Sektörde alternatif pazar arayışları açısından ne tür çalışmalar yapılıyor?
Hükümetin ihracata dönük üretim stratejisi doğrultusunda, uluslararası pazarlarda rekabet etme kabiliyetine sahip sektörler bu açıdan belirleyici rol oynuyor. Başbakanlık Dış Ticaret Müsteşarlığı tarafından 2009 yılında yapılan “Küresel Ticarette Türkiye’nin Yeniden Konumlandırılması-Dış Ticarette Yeni Rotalar” çalışmasında dünya ticaretinin yüzde 90’ını temsil eden 73 ülke ve 1243 sektörün ayrıntılı analizinde, Türkiye’nin ihracat potansiyeli ortaya çıkarılıyor ve gelecekte Türk ekonomisine ivme kazandıracak pazarlar arasında Doğu Avrupa, Latin Amerika ve Güney Asya ülkelerinin olduğuna dikkat çekiliyor. Buna tabii ki Afrika’yı da eklememiz gerekir.

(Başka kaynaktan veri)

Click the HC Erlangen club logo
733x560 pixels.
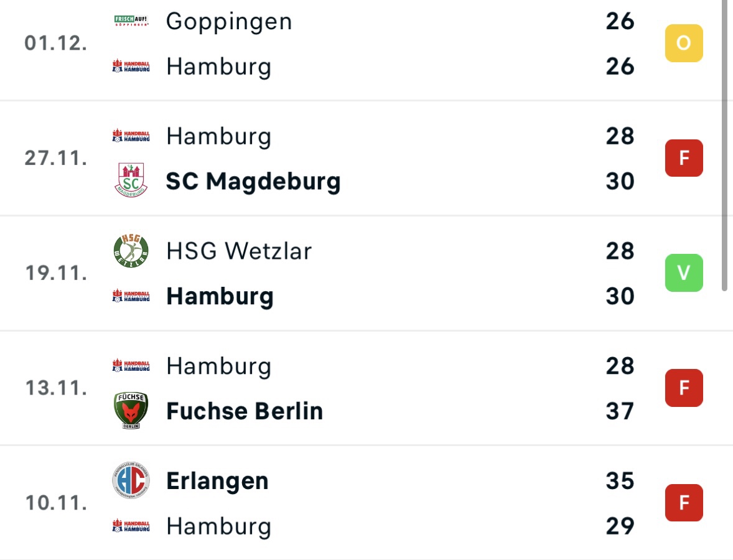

Türk lojistik sektörünün alternatif pazarları nereleri olabilir?
Türkiye’nin geleneksel ihraç pazarları arasında ilk sıralarda Almanya, Irak ve İngiltere yer alıyor. Avrupa Birliği ülkelerindeki durgunluğa rağmen bölge ülkeleri hala Türkiye için önemini koruyor. Ayrıca, Ortadoğu’da yaşanan sıcak siyasi gelişmelere rağmen bölgenin büyüme potansiyeli, Türk dış ticareti açısından önem arz ediyor.
Diğer yandan canlanan ekonomisi ile dikkat çeken Kafkas ve Balkan ülkeleri de Türkiye’nin ilgi alanı içinde yer alıyor. Bu arada büyük ABD pazarı yüksek rekabet koşulları bakımından, Türkiye için zor bir pazar olsa da sahip olduğu potansiyel ile ihracatçı sektörlerin hedefinde bulunuyor.
Dünyanın yeni çekim merkezi olan ve gelişmeye açık Afrika pazarı Türkiye için de ihracat, yatırım ve lojistik faaliyetler açısından önemli bir potansiyel ihtiva ediyor.
Küresel lojistik pazarında daha fazla söz sahibi olmak isteyen sektör firmalarımızın başta Avrupa ülkeleri olmak üzere Ortadoğu, Kafkaslar, Asya ve ABD’ de yaptıkları orta ve büyük ölçekli yatırımlar, sektörün gelecekteki rotasını gösteriyor.
Türkiye’deki sektörün araç modernizasyonu ve teknoloji kullanımı dünya lojistik sektörüne göre ne durumda?
Araç modernizasyonu konusunu her bir taşıma türünde ayrı ayrı incelemek daha doğru olur. Demiryolu araçlarının modernizasyonu hem çeken hem de çekilen gruplar için ivedilik arz ediyor. Demiryolu taşımacılığının serbestleşmesi ve altyapı yatırımlarının hayata geçmesi sürecinde üç-dört yıllık bir zaman dilimi bulunuyor. Bu süre sonunda gerek kamu gerekse özel sektörün uluslararası standartlarda lokomotif ve vagon kullanımı, nitelik ve nicelik açısından yeni bir zemine oturacak.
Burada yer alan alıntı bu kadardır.